Aglionby, Edward (DNB00)
AGLIONBY, EDWARD (1520–1587?), recorder of Warwick, was born at Carlisle in 1520, and educated at Eton, from whence he was elected in 1536 to a scholarship at King's College, Cambridge, of which society he appears to have become a fellow three years later. He graduated B.A. in 1540–1, and M.A. in 1544. Subsequently he was appointed a justice of the peace for Warwickshire, where he possessed considerable property. His residence was at Temple Balshall. In December 1569 the treasure for the supply of the army sent to suppress the northern rebellion was committed to his charge, and he conveyed it safely to Berwick. He was returned for Warwick to the parliament of April 1571, and spoke thrice on the bill for imposing penalties on those who did not attend the services of the Established Church. The measure, he urged, ought to be only temporary in its operation. On 12 Aug. 1572 he was elected recorder of Warwick. Queen Elizabeth visited that town the same day on her way from Bishops Itchington to Kenilworth, and the new recorder made an oration to her majesty, which is printed in Nichols's ‘Progresses.’ In November 1587 he resigned the recordership ‘because of his great age, and impotency to travel, and failing of sight.’ He married Catharine, daughter of Sir William Wigston, his predecessor in the office of recorder of Warwick.

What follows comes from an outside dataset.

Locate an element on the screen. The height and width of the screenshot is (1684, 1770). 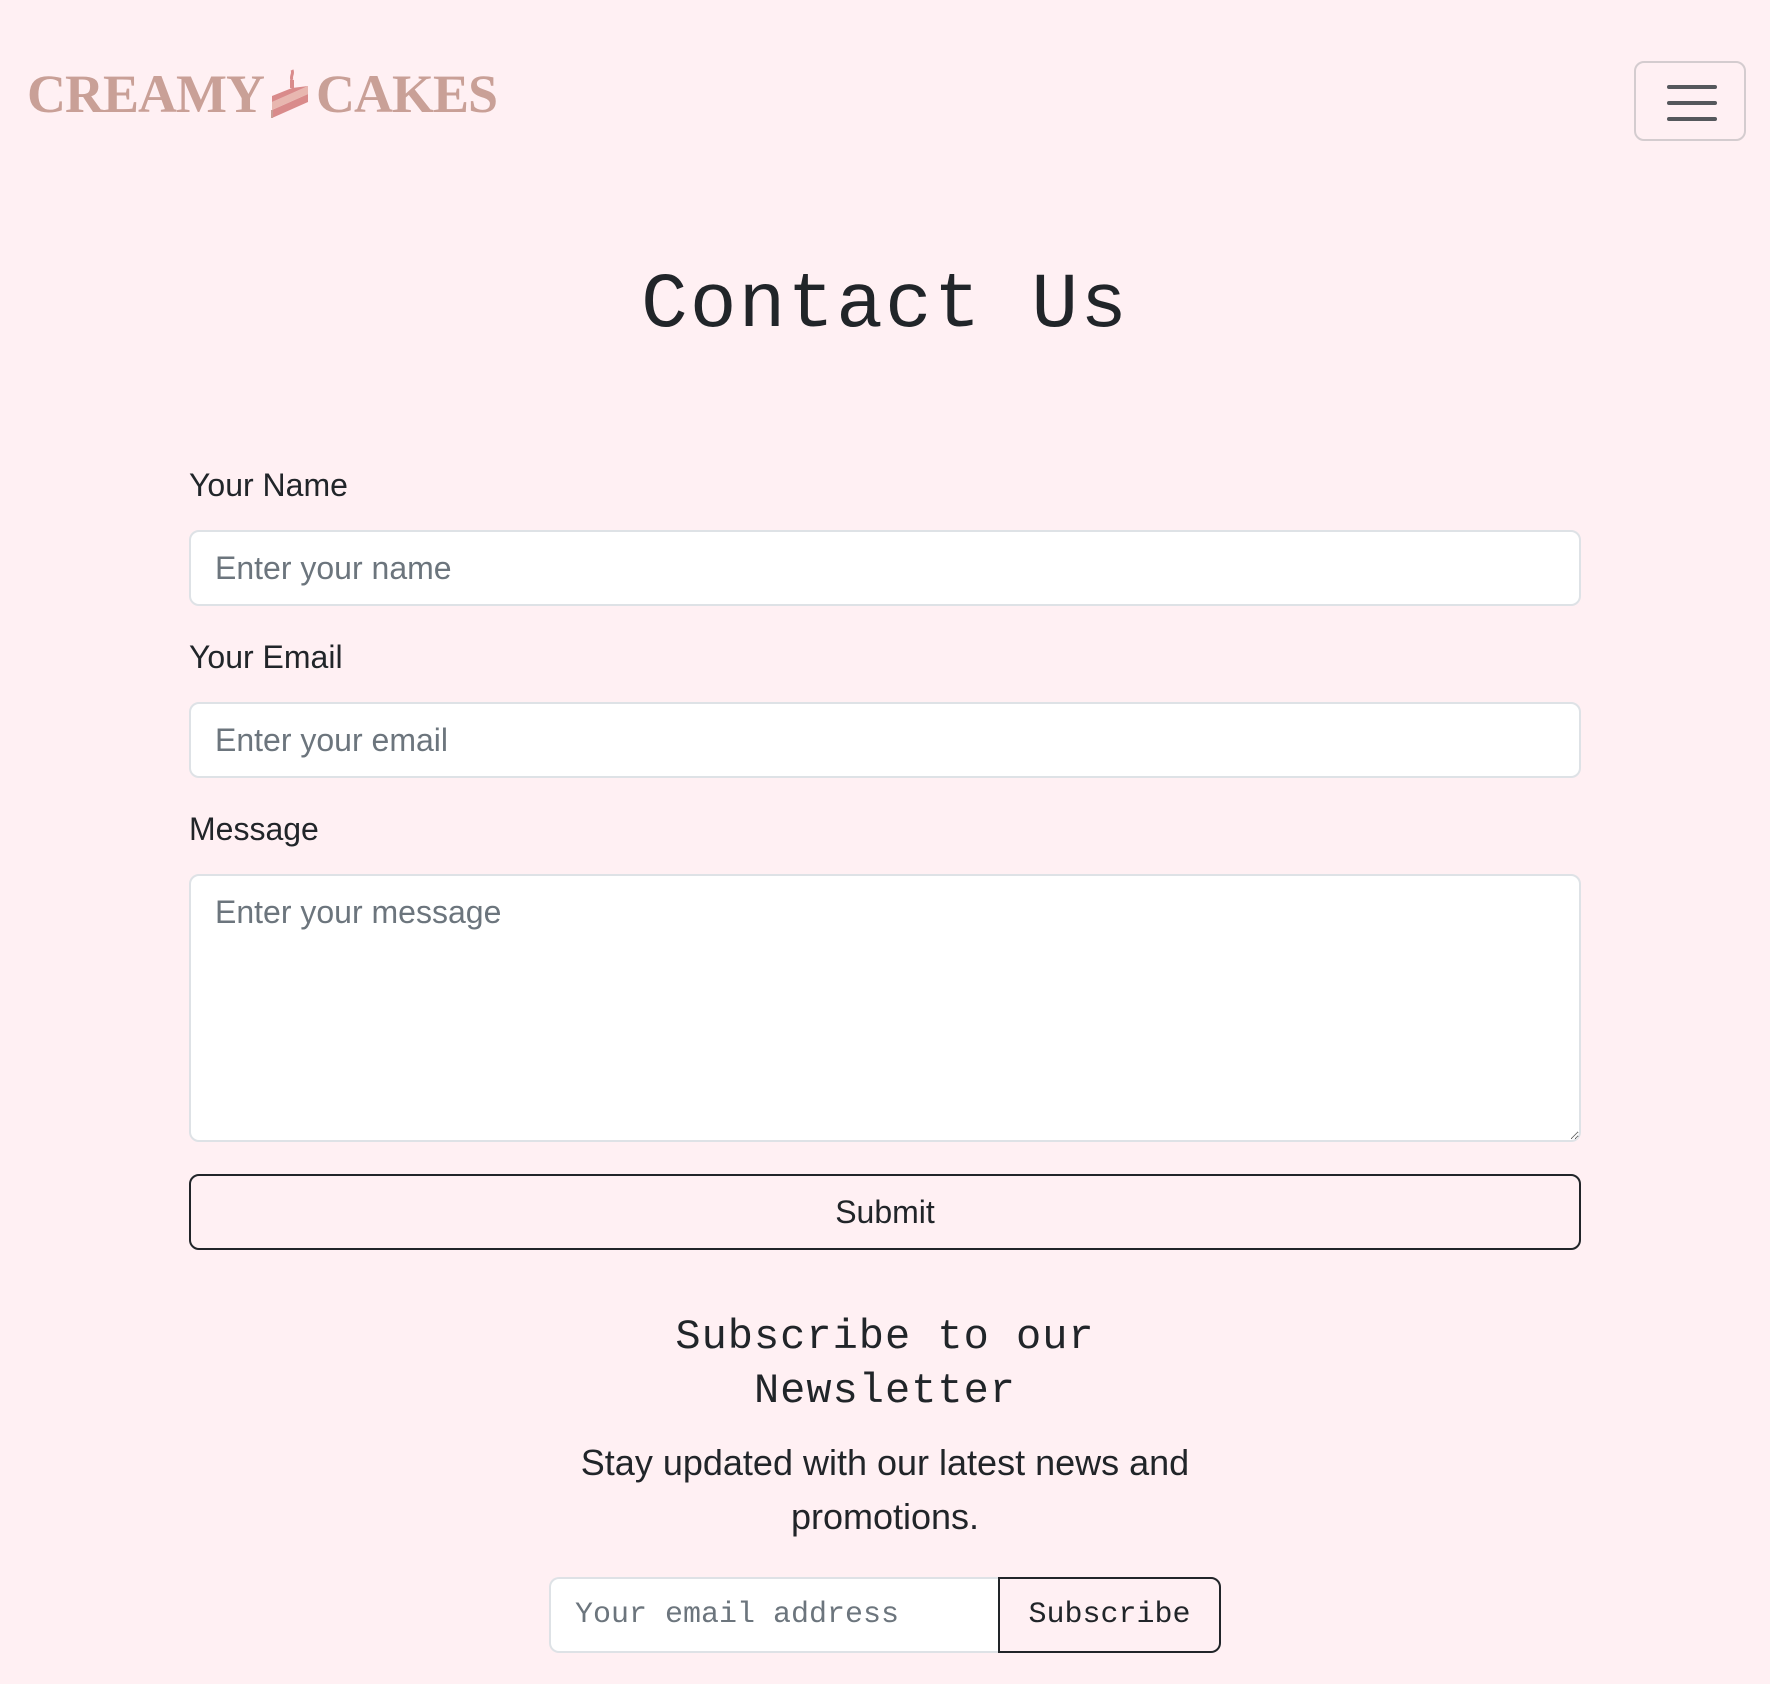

Aglionby is the translator of ‘A notable and maruailous epistle of the famous Doctor Mathewe Gribalde, professor of the law in the vniuersitie of Padua: concerning the terrible iudgement of god vpon hym, that for feare of men denyeth Christ, and the knowen veritie: with a Preface of Doctor Caluine. Translated out of Latin intoo English by E. A.’ Worcester (printed by John Oswen), 1550. It was republished at London, without date, by Henry Denham, for William Norton: ‘Now newely imprinted, with a godly and wholesome preseruative against desperation, at all tymes necessarie for the soule: chiefly to be vsed when the deuill dooeth assaulte vs moste fiercely, and death approacheth nighest.’ That Aglionby was the E. A. of the title-page is clear from the acrostic contained in ‘An Epigram of the terrible example of one Francis Spera an Italian, of whom this booke is compiled.’[Cooper's Athenæ Cantabrigienses, ii. 21, 543; Nichols's Progresses of Queen Elizabeth (1823), i. 309, 310.]